Picture Credit to @jspiophotography

For some musicians, music isn’t simply a career. It is directly linked to their truest identity and personhood. It’s a way to release everything they can’t simply say. 

For Zoe on Venus, a 22-year-old, New Jersey-based singer-songwriter, music is a way to embrace her highest self, her queerness and her sexuality. With a retro-pop/disco sound, unapologetic lyrics and strikingly bold visuals, her artistry is dedicated to self-expression and sexual freedom. Her persona is celestial and a labor of radical love. 

Largely influenced by Marina and the Diamonds (MARINA), disco queen Donna Summer and Charlie XCX, Zoe on Venus has released three singles since her start in 2021: “Everything I Shouldn’t Say,” “Dreams”  and “Favorite.” She also recorded a cover of Cannons’ “Fire For You” in 2021. 

While her artistry is bold and unapologetic today, it didn’t start that way. “When I was a kid and a teenager, I always yearned to enhance a part of me that I knew was creative,” she said, “but I never really knew where to start. I always knew I had to do it with music, though. I loved being a performer, but I didn’t think I was going to be good enough.” 

She began her career on the business side of the music industry, working in artist management.

“I was going to school in Manhattan for a while studying (artist management), and I was like, ‘This is not good for me.

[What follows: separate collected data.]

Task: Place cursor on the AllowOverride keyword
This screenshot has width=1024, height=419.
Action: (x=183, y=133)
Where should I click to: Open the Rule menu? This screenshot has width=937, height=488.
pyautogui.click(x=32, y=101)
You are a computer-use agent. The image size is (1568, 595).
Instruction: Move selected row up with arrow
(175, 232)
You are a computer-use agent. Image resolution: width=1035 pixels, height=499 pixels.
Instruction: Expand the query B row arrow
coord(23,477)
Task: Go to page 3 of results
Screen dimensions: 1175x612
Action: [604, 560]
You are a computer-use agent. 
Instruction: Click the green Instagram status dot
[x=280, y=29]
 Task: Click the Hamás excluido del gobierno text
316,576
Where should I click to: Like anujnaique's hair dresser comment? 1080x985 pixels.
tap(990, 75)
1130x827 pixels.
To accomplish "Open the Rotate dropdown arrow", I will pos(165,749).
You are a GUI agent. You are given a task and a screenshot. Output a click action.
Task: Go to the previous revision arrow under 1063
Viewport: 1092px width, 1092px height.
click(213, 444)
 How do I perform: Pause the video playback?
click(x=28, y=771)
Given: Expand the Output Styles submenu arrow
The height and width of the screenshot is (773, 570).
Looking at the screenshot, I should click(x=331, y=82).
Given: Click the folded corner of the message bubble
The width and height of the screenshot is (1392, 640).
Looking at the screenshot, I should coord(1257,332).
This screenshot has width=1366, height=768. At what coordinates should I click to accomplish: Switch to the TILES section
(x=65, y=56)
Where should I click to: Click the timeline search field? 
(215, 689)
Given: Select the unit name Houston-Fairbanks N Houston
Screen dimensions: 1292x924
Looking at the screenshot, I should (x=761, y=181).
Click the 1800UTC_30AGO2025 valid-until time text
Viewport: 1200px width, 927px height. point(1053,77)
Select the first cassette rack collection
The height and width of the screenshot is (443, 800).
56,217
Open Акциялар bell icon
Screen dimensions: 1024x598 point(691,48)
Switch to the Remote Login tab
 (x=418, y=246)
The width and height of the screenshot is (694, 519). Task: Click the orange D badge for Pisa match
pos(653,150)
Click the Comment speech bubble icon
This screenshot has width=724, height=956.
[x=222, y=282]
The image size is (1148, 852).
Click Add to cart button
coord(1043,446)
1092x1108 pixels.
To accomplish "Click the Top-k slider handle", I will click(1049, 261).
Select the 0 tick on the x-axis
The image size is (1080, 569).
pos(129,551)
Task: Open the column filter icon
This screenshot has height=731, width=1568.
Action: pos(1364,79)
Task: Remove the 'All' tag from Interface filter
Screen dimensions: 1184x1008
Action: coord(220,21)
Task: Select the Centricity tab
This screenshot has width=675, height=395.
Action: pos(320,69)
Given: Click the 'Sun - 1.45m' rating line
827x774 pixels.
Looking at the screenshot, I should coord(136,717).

I’m not feeling happy pursuing this.’ I was leaving my classes all the time to be in studios. I was just writing constantly.”

Music was secretive and personal for her, revealing what couldn’t be said through words alone. It contained her personal reflections, and it wasn’t something she was initially comfortable sharing. 

“I never told anyone in my life that I wrote music, even though I had a bunch of friends who were musicians, because I always thought I wasn’t good enough. That was until the beginning of 2019, when I showed someone everything I was making. She pretty much was like, ‘What is wrong with you?’ Not in a bad way, but more so just like, ‘You’ve been keeping this in for so long and you’re not doing anything with it. You need to.’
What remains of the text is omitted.